I would like to think that I would have the moral courage not to murder someone if faced with starvation. Apparently, Dunayer has no such scruples. Conclusion I have argued that Speciesism appropriates and misrepresents the animal rights theory of Gary L. The following, however, gives one pause. Most U. On one hand, we claim to treat animal interests seriously. On the other hand, our actual treatment of animals stands in stark contrast to our proclamations about our regard for their moral status.
We subject billions of animals annually to enormous amounts of pain, suffering and distress. Hunters kill approximately million animals in the United States annually. And we kill millions of animals annually simply for [fur] fashion. They work to modify, rather than end, the exploitation of particular nonhumans.

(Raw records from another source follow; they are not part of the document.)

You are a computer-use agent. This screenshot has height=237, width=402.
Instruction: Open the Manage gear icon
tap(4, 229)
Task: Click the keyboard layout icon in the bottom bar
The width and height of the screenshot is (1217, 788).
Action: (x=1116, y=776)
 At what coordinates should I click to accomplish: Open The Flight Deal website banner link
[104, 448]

This inevitably requires the acceptance of reformist measures. In my view, the repeated and systematic  way in which Dunayer appropriates and misrepresents these ideas, as exposed in this review, is astonishing. Exposing this situation is important so that proper representation can be given to a moral and legal theory, and a method of effecting political change, that has the power to radically transform human society into one that respects the basic rights and personhood of non-human animals.

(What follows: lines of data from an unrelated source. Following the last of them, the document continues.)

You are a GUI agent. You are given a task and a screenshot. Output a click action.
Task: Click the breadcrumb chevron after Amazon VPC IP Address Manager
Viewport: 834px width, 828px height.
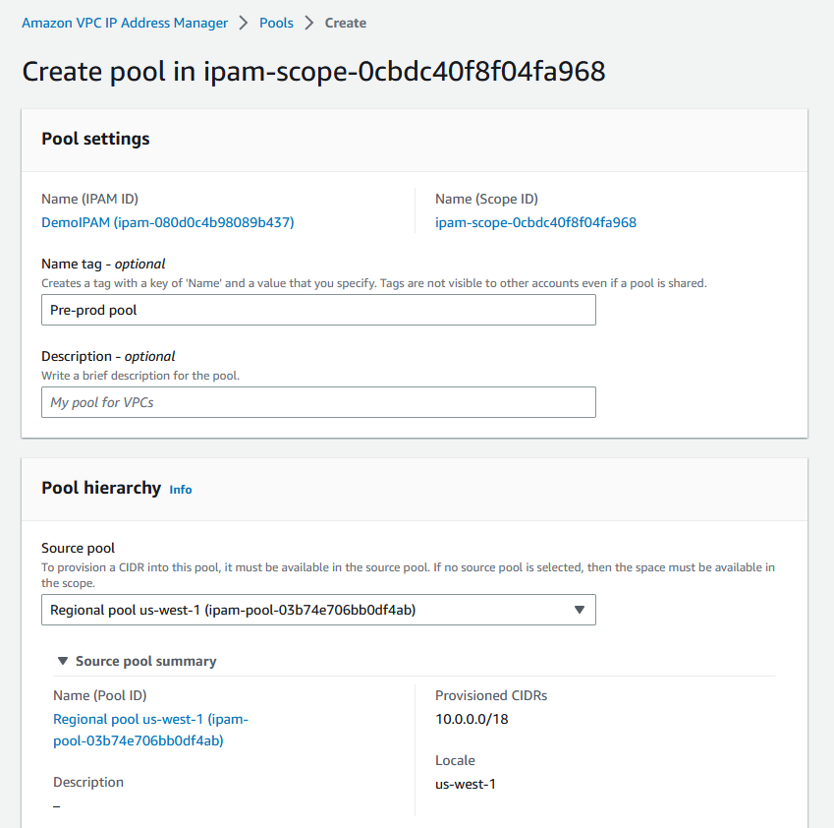pos(243,22)
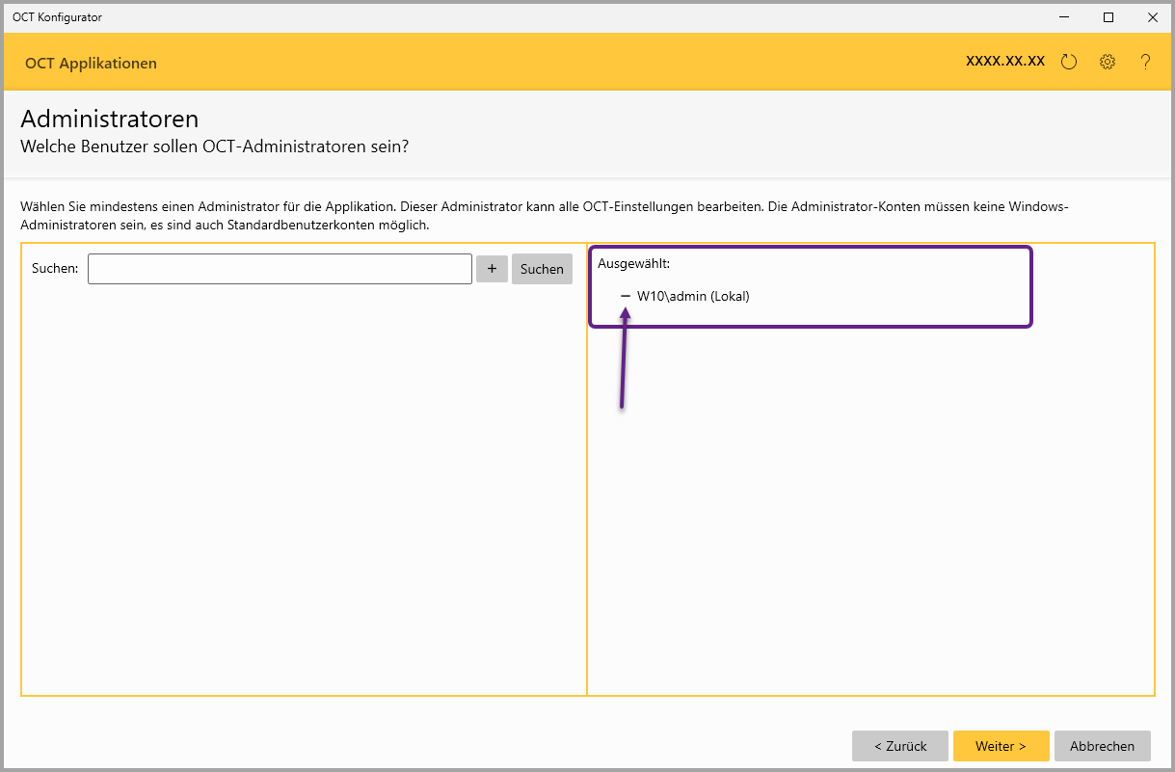This screenshot has height=772, width=1175.
Task: Remove W10\admin using the minus icon
Action: (626, 297)
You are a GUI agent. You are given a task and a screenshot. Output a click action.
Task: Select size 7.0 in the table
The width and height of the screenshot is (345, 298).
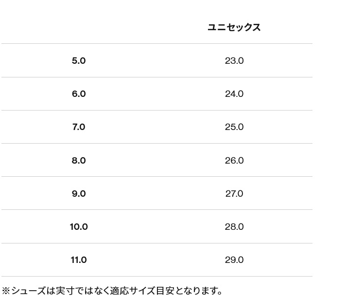click(x=79, y=127)
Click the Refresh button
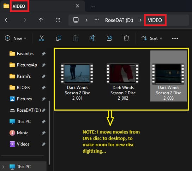This screenshot has width=192, height=171. pyautogui.click(x=58, y=20)
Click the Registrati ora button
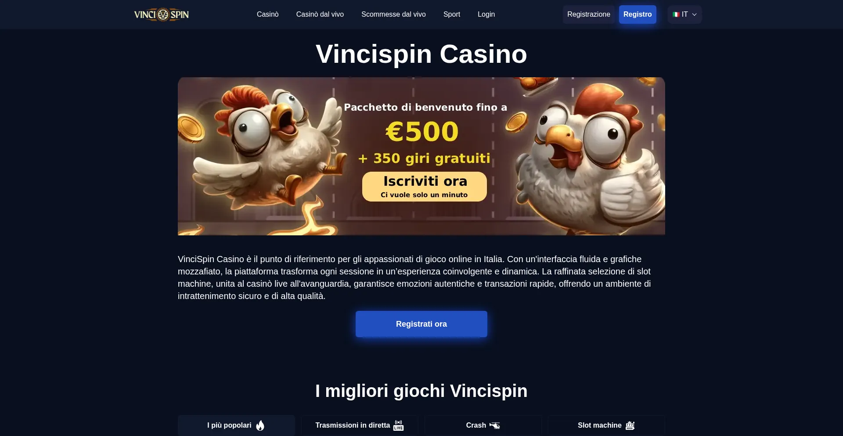This screenshot has height=436, width=843. pos(422,324)
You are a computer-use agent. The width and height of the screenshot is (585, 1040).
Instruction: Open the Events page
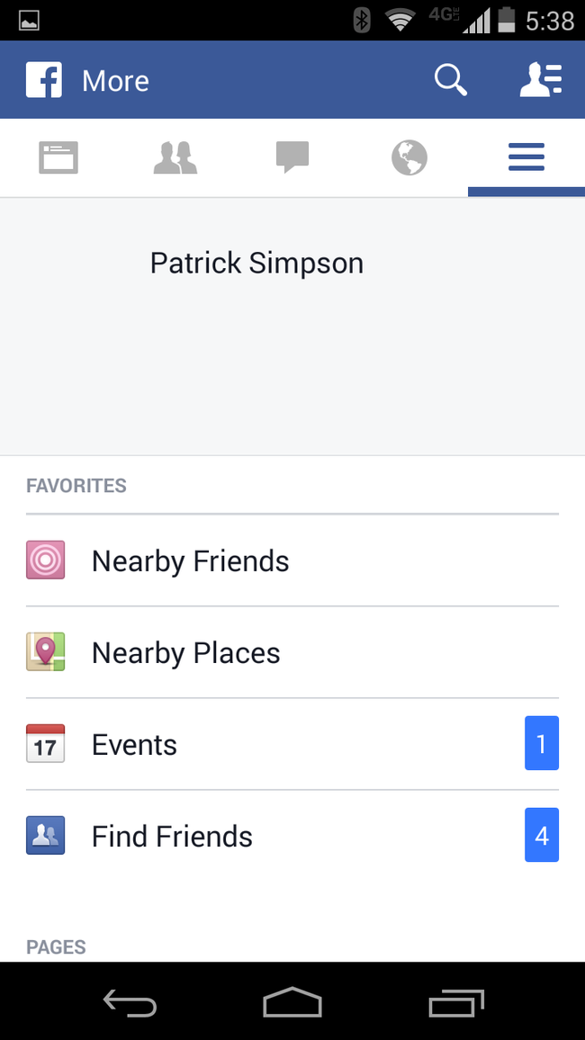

Sapontzis, Tom Regan and others, her main source is Francione. If the exploitation of non-human animals is to cease, the activists who bring about this result will have necessary been informed by a consistent, well-supported theoretical framework that was readily and effectively applied to practical situations.
HTM ; S. In my view, this course does not teach genuine animal rights law. See generally Gary L. Admittedly, common sense regarding the widely held moral principles that Francione discusses may be open to philosophical scrutiny, but Francione readily acknowledges this.
See Francione , supra note 9, at xxxiv-xxxvi.
Regan says we should throw the dog over, and other animal rights philosophers usually come to similar conclusions in their own versions of this dilemma. What happened to his insistence that all subjects of a life equally possess basic moral rights? Is the same true of most human adults? Because he believes that birds and mammals are persons, he must believe that humans who eat flesh from slaughtered birds and mammals are parties to murder. However, whereas a dog is innocent, an adult human is likely to be guilty, involved in the unjustly inflicted suffering and death of nonhumans. In contrast, most humans routinely participate in the needless infliction of suffering and death on nonhumans. In proportion to their numbers, humans commit incomparably more guilty deeds act of intentional, needless harm than non-humans.
Leave a Comment This book was the most clarifying for me of all of the things I have read on this subject before. Carol Adams and Joan Dunayer represent a side of the argument that I am most likely to agree with, but also that I think just does make more sense in terms of philosophy. I can see that many people would think that the position of this book is radical or extreme, but I think that it is actually coherent- and that consistancy is something many moral codes lack and so it is shocking to realize the extent to which our lives would have to be changed in order to actually reflect what we say our morals are. Dunayer defines speciesism in direct terms- It is drawing a moral distinction between humans and all other animals. This definition is a lot more broad than other definitions which have been proffered by intellegentsia in the animal rights arguement.